Op het voorgaande stranden alle grieven. Het hof zal het vonnis van de voorzieningenrechter bekrachtigen. [appellante] heeft in hoger beroep als de in het ongelijk gestelde partij te gelden en zal op die grond worden verwezen in de kosten van het geding in hoger beroep.
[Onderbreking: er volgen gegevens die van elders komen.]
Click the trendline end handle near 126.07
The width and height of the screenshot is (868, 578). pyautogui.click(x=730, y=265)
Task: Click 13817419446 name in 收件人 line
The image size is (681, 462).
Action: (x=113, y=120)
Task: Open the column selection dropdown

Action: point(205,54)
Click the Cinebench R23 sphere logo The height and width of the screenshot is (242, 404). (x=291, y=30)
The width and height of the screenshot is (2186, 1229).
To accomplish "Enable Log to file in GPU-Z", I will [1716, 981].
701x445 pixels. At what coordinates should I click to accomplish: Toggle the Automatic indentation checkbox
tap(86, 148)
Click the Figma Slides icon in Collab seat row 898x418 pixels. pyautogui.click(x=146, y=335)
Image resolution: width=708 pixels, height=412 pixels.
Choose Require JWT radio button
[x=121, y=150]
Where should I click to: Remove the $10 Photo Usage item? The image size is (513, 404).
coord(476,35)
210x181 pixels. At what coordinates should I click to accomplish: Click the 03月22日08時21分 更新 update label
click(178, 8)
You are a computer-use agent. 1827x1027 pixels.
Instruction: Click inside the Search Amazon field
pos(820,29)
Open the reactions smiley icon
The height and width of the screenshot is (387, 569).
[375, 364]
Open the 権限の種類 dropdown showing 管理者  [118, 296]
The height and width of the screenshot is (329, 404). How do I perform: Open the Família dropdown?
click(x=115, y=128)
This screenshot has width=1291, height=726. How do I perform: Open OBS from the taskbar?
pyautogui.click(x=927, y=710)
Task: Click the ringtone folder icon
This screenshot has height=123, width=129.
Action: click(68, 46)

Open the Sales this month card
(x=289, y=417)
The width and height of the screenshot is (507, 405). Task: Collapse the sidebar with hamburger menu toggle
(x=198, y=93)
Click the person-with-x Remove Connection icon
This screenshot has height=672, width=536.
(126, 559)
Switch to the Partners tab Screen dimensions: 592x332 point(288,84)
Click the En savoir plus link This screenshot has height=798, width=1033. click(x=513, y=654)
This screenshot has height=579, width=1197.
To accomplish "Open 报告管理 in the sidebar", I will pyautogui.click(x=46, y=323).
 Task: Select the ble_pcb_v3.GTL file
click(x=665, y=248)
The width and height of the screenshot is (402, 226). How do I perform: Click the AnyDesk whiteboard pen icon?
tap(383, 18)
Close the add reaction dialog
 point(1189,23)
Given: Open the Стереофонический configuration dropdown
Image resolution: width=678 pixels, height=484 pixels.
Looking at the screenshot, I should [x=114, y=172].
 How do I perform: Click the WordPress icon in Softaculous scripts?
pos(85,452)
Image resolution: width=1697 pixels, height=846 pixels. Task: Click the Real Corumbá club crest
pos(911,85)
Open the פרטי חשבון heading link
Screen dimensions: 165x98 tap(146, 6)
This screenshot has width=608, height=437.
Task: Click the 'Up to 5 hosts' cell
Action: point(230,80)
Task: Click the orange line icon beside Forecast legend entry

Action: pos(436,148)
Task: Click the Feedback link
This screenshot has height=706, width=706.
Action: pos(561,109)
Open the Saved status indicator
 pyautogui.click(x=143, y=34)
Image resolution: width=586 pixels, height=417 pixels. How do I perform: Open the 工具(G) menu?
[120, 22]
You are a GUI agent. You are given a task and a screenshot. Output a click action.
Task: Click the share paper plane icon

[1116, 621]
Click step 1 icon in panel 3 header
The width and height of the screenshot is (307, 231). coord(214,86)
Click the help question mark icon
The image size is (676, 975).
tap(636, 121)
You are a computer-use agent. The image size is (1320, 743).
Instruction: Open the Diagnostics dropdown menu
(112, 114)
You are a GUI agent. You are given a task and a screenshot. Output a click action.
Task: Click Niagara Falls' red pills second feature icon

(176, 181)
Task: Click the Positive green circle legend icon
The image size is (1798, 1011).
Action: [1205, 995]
De verlangde veroordeling tot betaling van nakosten met wettelijke rente daarover, zal niet afzonderlijk worden uitgesproken, omdat de proceskostenveroordeling met wettelijke rente al zo’n veroordeling omvat, met dien verstande dat de wettelijke rente over de nakosten vanwege de noodzakelijke betekening van de uitspraak verschuldigd is vanaf veertien dagen na die betekening (zie HR 10 juni 2022, ECLI:NL:HR:2022:853).

4.De uitspraak

Het hof:
bekrachtigt het vonnis waarvan beroep;
veroordeelt [appellante] in de proceskosten van het hoger beroep, en begroot die kosten tot op heden aan de zijde van de Stichting op € 783,= aan griffierecht en op € 1.114,= aan salaris advocaat, en bepaalt dat deze bedragen binnen veertien dagen na de dag van deze uitspraak moeten zijn voldaan, bij gebreke waarvan deze bedragen worden vermeerderd met de wettelijke rente als bedoeld in artikel 6:119 BW daarover vanaf het einde van voormelde termijn tot aan de dag der voldoening;
verklaart dit arrest voor wat betreft de proceskostenveroordeling uitvoerbaar bij voorraad;
wijst het meer of anders in beroep gevorderde af.
Dit arrest is gewezen door mrs. M.G.W.M. Stienissen, R.J.M. Cremers en B. Kloppert en is in het openbaar uitgesproken door de rolraadsheer op 4 oktober 2022.